*** Records for the exercise
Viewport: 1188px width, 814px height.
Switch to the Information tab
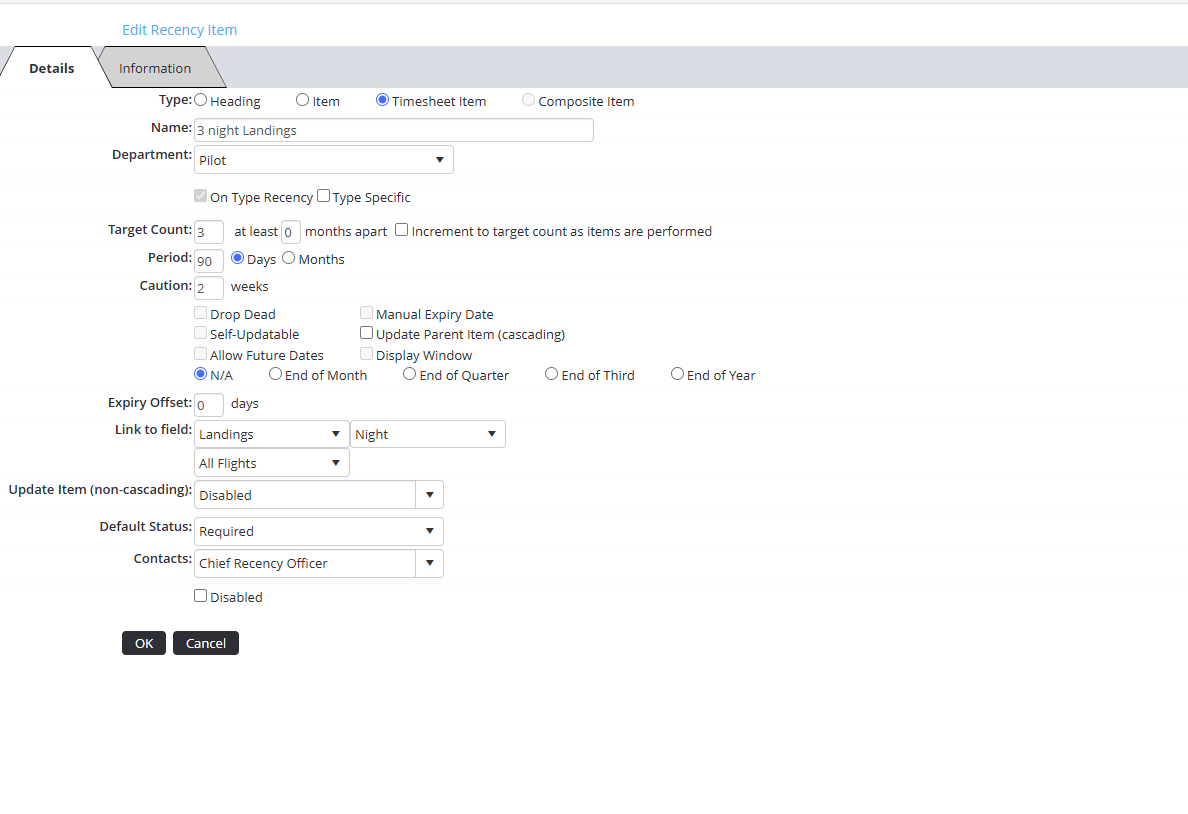coord(155,68)
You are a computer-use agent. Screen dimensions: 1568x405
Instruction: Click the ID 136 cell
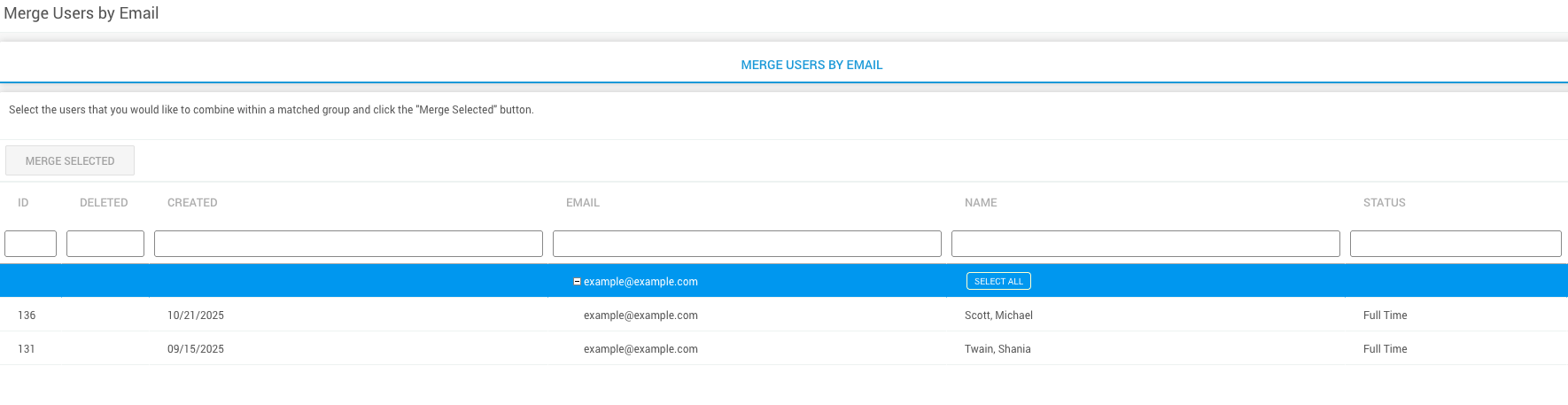[27, 315]
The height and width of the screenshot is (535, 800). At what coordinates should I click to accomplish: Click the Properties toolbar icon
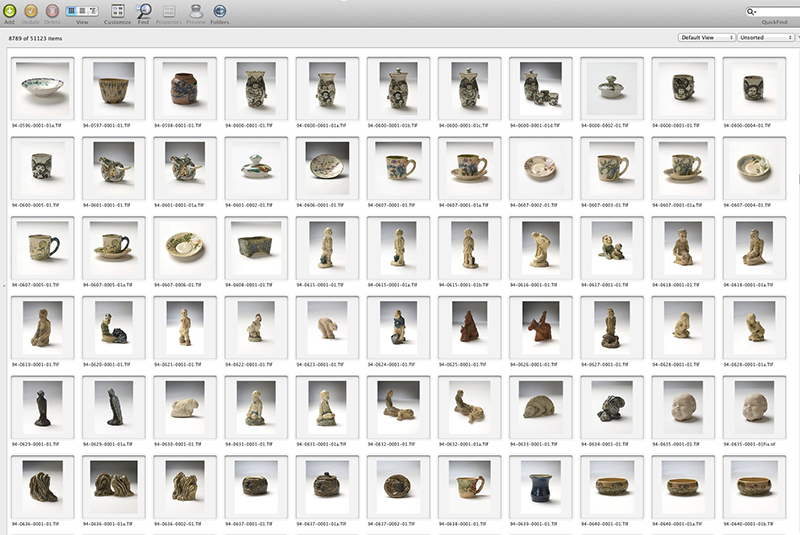[169, 10]
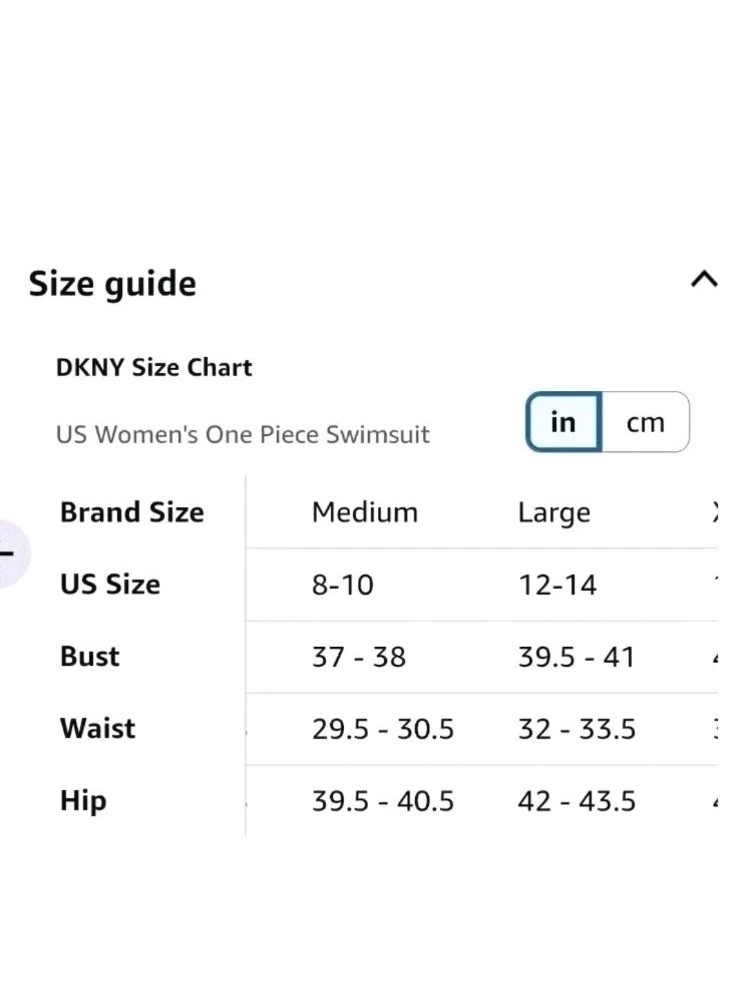Switch measurements to cm

(645, 422)
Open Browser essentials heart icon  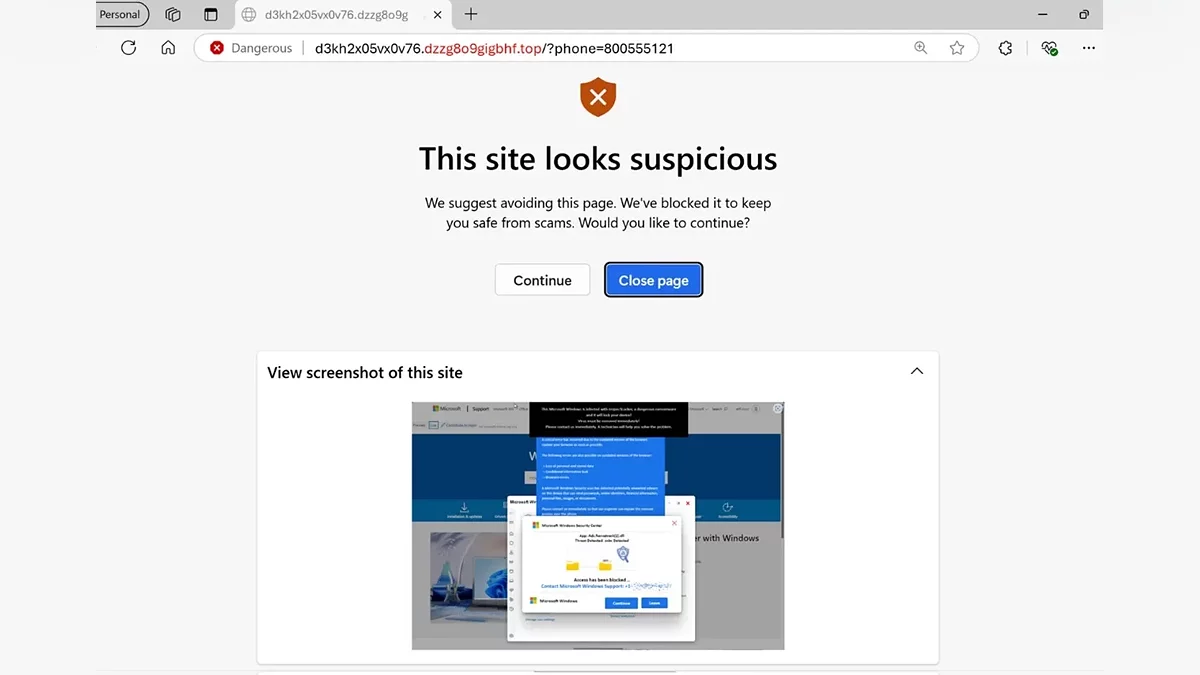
******
What the task requires:
Write all the lines above out again exactly, minus the images.

Result:
Viewport: 1188px width, 814px height.
Switch to the Information tab
coord(155,68)
You are a computer-use agent. Screen dimensions: 1568x405
Instruction: Click the ID 136 cell
[27, 315]
The height and width of the screenshot is (535, 800). At what coordinates should I click to accomplish: Click the Properties toolbar icon
[169, 10]
Switch measurements to cm

(645, 422)
Open Browser essentials heart icon  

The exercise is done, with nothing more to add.